Jeremy Hunt’s Emergency Statement: Our Chief Economist’s view

The UK’s new economic plan has been submitted to markets, which are expected to render judgment by the end of this week. Announcing a U-turn in terms of taxes and spending is providing some welcome short-term support for the Pound and UK long-term bonds.

However, the Chancellor’s U-turn could still prove insufficient to appease investors going forward. Especially, as the statement did not include the burning issue of financial sector regulation, which could prove very contentious with Europe. The final terms and conditions of Brexit will play a pivotal role in reducing volatility and removing Britain from the eye of the storm. 

It will take time and patience for the damage to the UK’s reputation to be undone; but it is far from impossible. 

Meanwhile, global bond markets remain dislocated, and the UK firmly in the sights of so-called ‘bond vigilantes’, who have, historically, exerted a lot of pressure on governments and central banks.   

In the past, the solution has come through general elections, technocratic governments etc. 

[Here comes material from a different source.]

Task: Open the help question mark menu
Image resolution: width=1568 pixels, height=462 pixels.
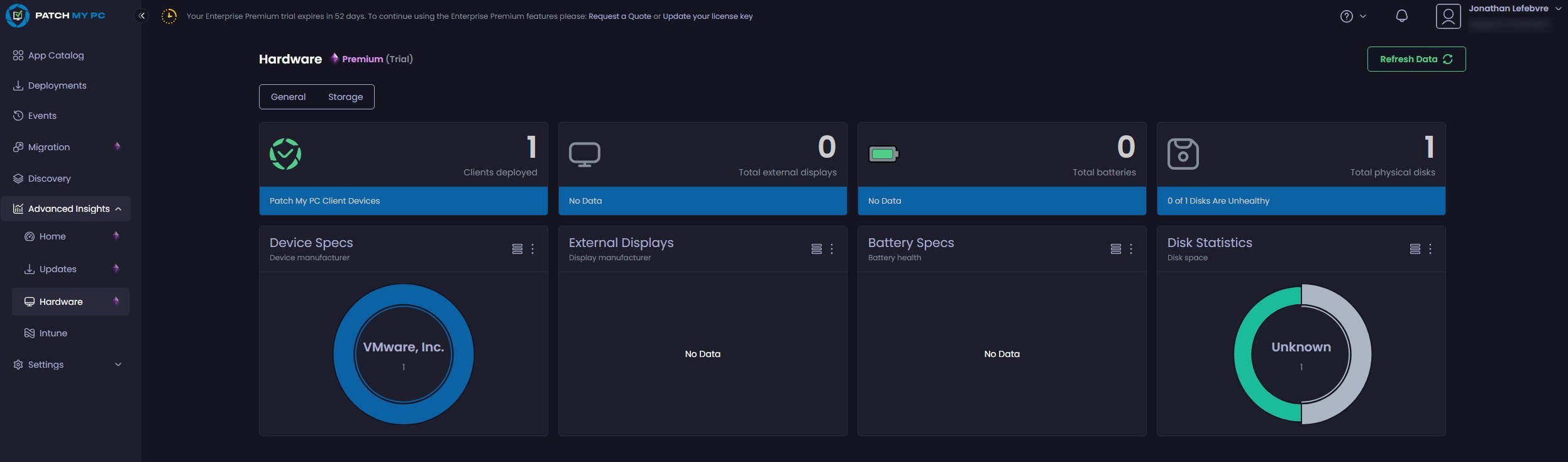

Having said that, we believe that the UK is in a much stronger position than other countries. It has much lower debt, a broader economy and a great track record in keeping spending from getting out of control. For lack of a better word, it has ‘street credibility’, accumulated investor goodwill. There is damage for sure, but if British governments exhibit prudence and willingness to reconcile with their largest trading partners, we think that this damage can be reversed.